As an anthropology expert, I am fortunate to be able to travel often (a very nice perk of the job). Most recently I found myself in Paris for the International Organization for Standardization (ISO) Technical Committee meeting on anthropometry and biomechanics. I’ve been attending similar meetings since 1999, when I was appointed as U.S. expert for the organization.

These meetings are helpful for both the science of anthropometry and Anthrotech, too. We typically follow the international standard definitions for the measurements we take and the body positions for the scans we conduct. So, it is helpful to take part in the creation and revision of these standards. It allows Anthrotech to always be at the forefront of the most current approaches.

The main goal of this particular meeting was to update seven current standards and discuss the addition of a new one. There were plenty of opportunities to broaden knowledge during the meeting, and the discussions were quite lively. At the end of the event, there were three major takeaways.

  1. An adjustment was made to a standard based on cultural factors. One recent document was a technical report containing anthropometric summary statistics from various countries around the world (ISO-TR-7250-2). The latest edition has new data from India. This was a result of an interesting discussion centered on accounting for cultural factors in measurements. For example, for some of the measurements from India, some participants were measured while wearing a turban. The experts discussed the extent to which the increased head size and stature (due to the turban) should influence the published data and updated the standard accordingly.
  1. One standard is being changed significantly because of the way people work in the 21st century.
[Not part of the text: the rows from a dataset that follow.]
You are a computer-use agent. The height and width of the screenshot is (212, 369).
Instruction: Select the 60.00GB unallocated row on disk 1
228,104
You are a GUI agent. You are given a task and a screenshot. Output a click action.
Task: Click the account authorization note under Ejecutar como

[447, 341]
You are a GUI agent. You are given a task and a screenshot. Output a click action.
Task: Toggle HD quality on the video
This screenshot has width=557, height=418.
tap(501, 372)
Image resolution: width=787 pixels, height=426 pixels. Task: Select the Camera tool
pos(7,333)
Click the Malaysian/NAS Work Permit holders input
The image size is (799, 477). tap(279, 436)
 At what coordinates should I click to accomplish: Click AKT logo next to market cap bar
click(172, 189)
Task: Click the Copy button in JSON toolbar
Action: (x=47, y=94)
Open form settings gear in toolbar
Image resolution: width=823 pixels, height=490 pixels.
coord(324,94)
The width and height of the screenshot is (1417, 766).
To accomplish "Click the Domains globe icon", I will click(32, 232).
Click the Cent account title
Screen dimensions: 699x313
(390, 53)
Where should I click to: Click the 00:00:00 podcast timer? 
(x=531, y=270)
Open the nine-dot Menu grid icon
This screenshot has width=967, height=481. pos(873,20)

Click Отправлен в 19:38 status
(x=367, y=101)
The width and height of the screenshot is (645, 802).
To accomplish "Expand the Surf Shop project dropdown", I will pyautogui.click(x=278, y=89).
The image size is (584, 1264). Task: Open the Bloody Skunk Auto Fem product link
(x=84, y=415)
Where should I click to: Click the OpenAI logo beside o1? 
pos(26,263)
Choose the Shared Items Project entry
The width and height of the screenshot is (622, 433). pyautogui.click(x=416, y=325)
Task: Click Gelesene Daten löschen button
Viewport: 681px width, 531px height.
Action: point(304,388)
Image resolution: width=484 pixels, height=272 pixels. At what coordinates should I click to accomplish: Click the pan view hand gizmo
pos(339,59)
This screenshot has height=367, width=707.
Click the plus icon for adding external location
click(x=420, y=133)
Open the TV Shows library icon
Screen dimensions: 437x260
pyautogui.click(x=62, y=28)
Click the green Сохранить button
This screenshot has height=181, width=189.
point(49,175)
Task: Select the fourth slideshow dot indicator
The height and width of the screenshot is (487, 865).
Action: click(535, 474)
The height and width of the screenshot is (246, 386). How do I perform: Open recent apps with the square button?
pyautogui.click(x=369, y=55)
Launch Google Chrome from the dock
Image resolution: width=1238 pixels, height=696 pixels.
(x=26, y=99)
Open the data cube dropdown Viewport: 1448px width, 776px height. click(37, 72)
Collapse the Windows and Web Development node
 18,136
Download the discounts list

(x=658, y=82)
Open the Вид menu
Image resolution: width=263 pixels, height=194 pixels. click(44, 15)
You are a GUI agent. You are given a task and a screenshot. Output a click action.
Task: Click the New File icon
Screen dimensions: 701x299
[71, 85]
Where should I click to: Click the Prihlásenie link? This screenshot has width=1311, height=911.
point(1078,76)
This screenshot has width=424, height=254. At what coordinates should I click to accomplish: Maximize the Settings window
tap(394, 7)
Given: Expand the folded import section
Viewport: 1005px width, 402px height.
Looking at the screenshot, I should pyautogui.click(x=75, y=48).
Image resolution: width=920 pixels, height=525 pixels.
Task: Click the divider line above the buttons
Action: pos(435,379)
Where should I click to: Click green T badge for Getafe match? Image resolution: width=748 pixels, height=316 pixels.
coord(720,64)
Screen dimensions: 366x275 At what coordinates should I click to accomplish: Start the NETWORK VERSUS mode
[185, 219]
ISO 14738, called “Safety of Machinery – Anthropometric requirements for the design of workstations at machinery,” will be heavily revised due to changes in the way people work. The original version assumed that people would work all day standing or sitting stationary at a machine, continuously performing the same task. Modern factories – not to mention workspaces in offices, truck cabs and the international space station – allow for much more movement during the work day. Because of this, the committee is revising the standard to take that variability into account.
  1. A new document will detail how to use anthropometric data from many dimensions at once. Traditional approaches to anthropometric accommodation treat each dimension as a single feature. For example, in an automobile, the length of the leg would be considered separately from seated height and arm length. The new document we discussed (which might end up being a technical report or a full standard) allows all important dimensions to be considered at once. Keeping with our automobile example, the new standard would facilitate the accommodation of someone who had long legs, but a short seated height. Using this new method will require ample raw data, and while Anthrotech has plenty of that, the method may not be helpful for every designer or engineer. Still, when the raw data are available, the new standard will make it possible to have a much better estimate of overall accommodation.

The fact that standards are continuing to be adapted to changing individuals and lifestyles is both fascinating and important. It is truly rewarding to be a part of continuing progress in anthropometry. Being involved in these adaptations is both a benefit to me professionally and to Anthrotech clients who can expect to receive only unmatched expertise from our team.